The 2009 Social Security Trustees' Report: Good News Behind the Headlines

By NEIL H. BUCHANAN


Thursday, May 21, 2009

When the annual report from the trustees of the Social Security program was released last week, news coverage focused on only one or two items in the report: First, the Social Security Trust Fund is now projected to be depleted in 2037, four years earlier than projected in last year's report. Second, the Medicare Trust Fund is now projected to be depleted in 2017, rather than last year's estimate of 2019.

The media's descriptions of the report were decidedly negative, with The New York Times running a headline that referred to the "fiscal peril' facing Social Security and Medicare. (The online version of that article carried a similarly pessimistic headline: "Recession Drains Social Security and Medicare.') Moreover, the article referred to the annual report's "bleak projections' and described it as "suggesting that the nation could not afford the programs it had.' Coverage in other newspapers, magazines, and electronic media was similarly pessimistic and one-dimensional.

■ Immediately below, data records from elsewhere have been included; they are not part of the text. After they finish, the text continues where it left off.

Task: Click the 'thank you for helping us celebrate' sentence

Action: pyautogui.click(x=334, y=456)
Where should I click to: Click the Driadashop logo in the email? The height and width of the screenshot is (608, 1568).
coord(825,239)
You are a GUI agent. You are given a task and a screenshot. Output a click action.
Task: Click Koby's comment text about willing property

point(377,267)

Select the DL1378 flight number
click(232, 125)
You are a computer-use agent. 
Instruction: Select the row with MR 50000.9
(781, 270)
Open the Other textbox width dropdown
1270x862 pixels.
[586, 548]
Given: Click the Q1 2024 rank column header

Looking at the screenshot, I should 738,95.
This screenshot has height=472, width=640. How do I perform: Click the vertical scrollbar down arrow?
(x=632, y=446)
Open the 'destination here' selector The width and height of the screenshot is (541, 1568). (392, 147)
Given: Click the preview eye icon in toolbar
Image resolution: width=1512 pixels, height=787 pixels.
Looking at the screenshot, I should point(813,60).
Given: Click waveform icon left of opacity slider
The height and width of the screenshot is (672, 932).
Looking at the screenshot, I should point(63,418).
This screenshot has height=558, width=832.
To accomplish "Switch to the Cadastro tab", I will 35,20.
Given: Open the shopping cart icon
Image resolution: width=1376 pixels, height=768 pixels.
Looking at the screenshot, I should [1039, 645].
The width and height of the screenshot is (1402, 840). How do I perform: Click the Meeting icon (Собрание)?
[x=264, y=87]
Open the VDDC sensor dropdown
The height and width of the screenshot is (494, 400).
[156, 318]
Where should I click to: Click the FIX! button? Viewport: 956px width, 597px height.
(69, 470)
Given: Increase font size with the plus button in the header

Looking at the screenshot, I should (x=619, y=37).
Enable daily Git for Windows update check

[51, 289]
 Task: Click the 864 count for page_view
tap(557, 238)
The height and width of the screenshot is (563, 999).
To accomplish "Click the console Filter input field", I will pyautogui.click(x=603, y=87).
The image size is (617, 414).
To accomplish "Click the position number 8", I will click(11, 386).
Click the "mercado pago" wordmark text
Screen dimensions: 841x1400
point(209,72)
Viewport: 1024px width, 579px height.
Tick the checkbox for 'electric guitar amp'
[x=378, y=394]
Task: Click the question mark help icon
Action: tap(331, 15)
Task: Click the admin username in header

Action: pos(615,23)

Given what appears to be clearly bad news, are there reasons to be upbeat, especially with regard to Social Security? Happily, there are. Despite years of propaganda suggesting that Social Security is doomed and that younger generations will never receive back a dime of the money they are paying in, it remains true that the only thing we need to maintain a healthy Social Security program well into the future is political will.

We can and should continue to support this important program – especially now that we have seen what can happen to our private pensions, 401(k)'s, and savings accounts when the economy takes a negative turn.

Social Security, Medicare, and "Entitlements'

It has become common for politicians and media sources to group Social Security and Medicare together (often with Medicaid) under the label "entitlements.' This is an accurate description inasmuch as recipients of benefits under these programs qualify on the basis of age, health status, or other factors that "entitle' them to benefits, notwithstanding the overall financing of the system. Even so, the use of the word entitlements has become political shorthand for the notion of out-of-control spending programs that must be reined in as soon as possible.

This conflation of the long-term financial prospects facing Social Security and Medicare is seriously misleading, however. The Medicare program faces severe and immediate financial difficulties that are directly tied to the overall increases in healthcare costs in the United States – increases that affect private healthcare costs (for instance, the costs of health insurance for workers at GM, Ford, and Chrysler) as much as, or more than, they affect Medicare. Social Security, on the other hand, faces no immediate problems.

In addition, the possible challenges that Social Security does face, as I describe below, are speculative and relatively easy to fix. There is simply no need to panic about the "peril' faced by Social Security.

The Trust Fund Balances and Long-Term Estimates

Starting in 1983, Social Security taxes were increased with the stated goal of running annual surpluses – revenues in excess of annual costs – for decades into the future. This was in response to the fact that the Baby Boom generation, which was just then fully entering the labor force, was so large that it would have been possible to cut Social Security taxes or increase Social Security benefits dramatically and still run annual balanced budgets for years to come.

When the Boomers began to retire, however, it would then have become necessary to increase taxes and cut benefits. Given the difficulty of taking away benefits once given, the plan adopted in 1983 maintained taxes and benefits on smooth trajectories. This plan was adopted, moreover, in the full knowledge that it would result in huge surpluses in the Social Security program for thirty or forty years, followed by deficits for several decades thereafter.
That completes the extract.